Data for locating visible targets
====================

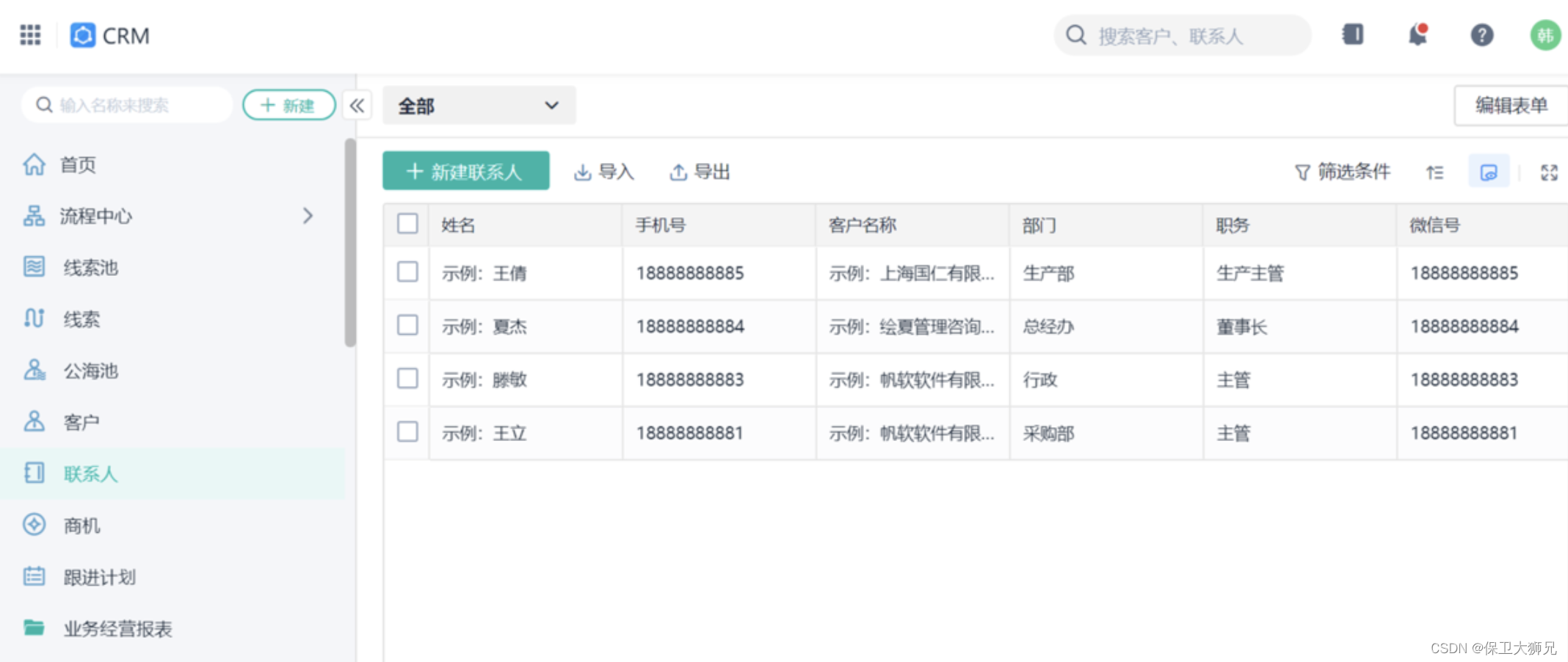Click the 新建联系人 green button
Screen dimensions: 1568x662
465,171
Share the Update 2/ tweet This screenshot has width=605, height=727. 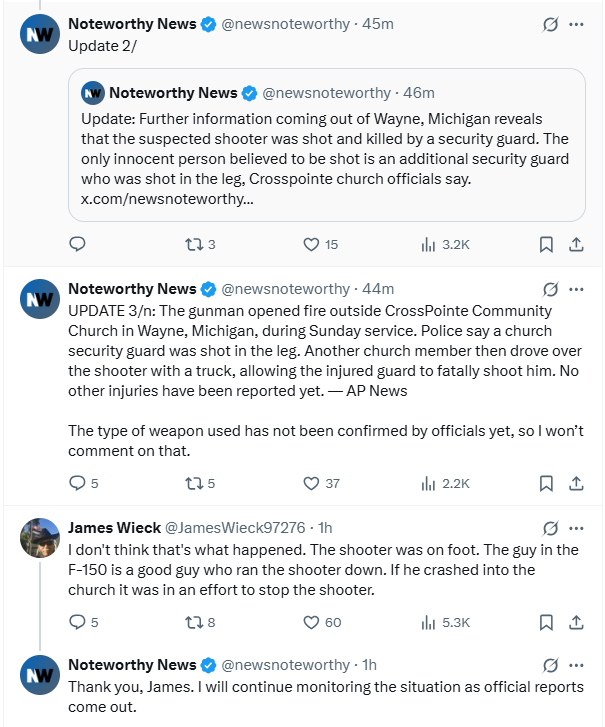tap(576, 244)
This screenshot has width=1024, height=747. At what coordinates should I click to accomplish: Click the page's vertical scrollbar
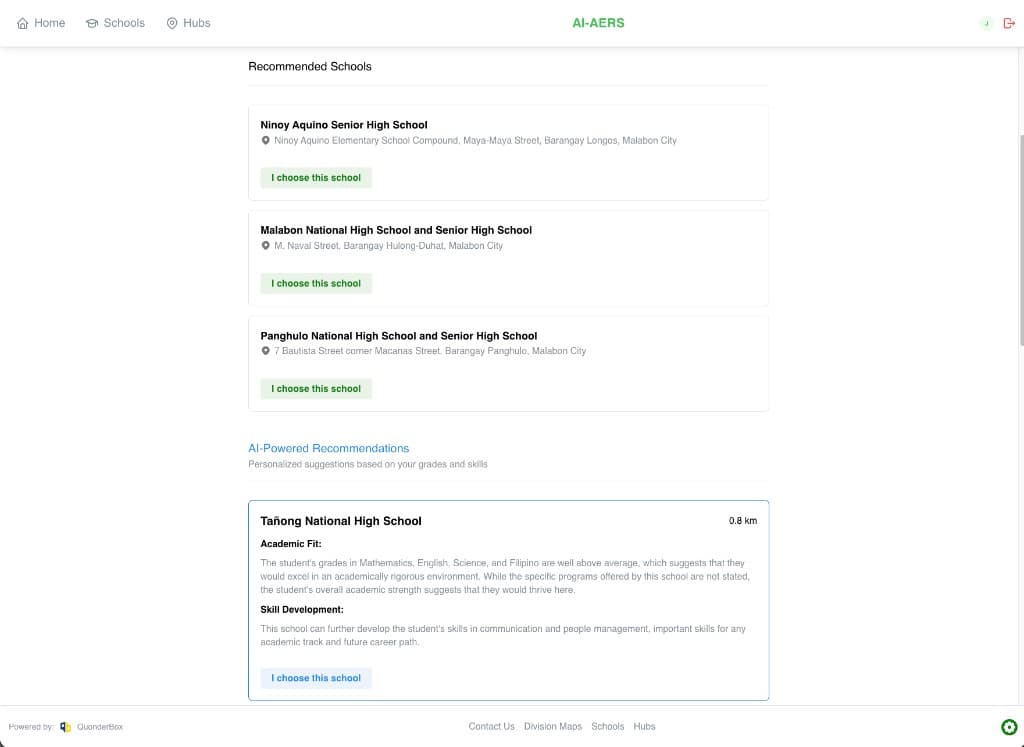[x=1020, y=240]
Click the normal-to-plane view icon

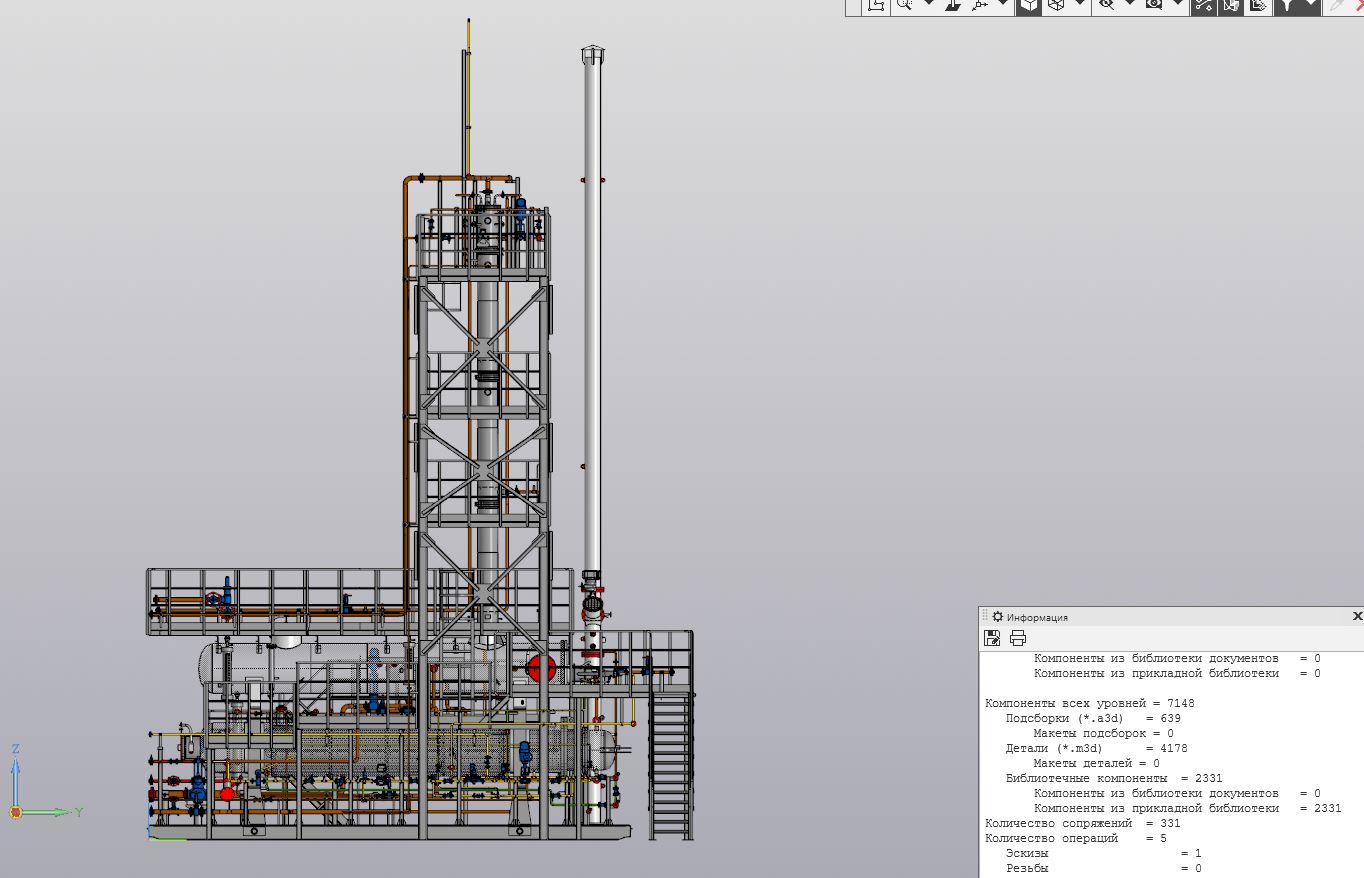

====================

→ Exercise
Reproduce everything word for word from the line containing "This screenshot has width=1024, height=747." down to the end of the items, and omit the pictures.

→ Solution to the problem
This screenshot has width=1024, height=747. At what coordinates should I click to accomplish: Click the page's vertical scrollbar
[x=1020, y=240]
Click the normal-to-plane view icon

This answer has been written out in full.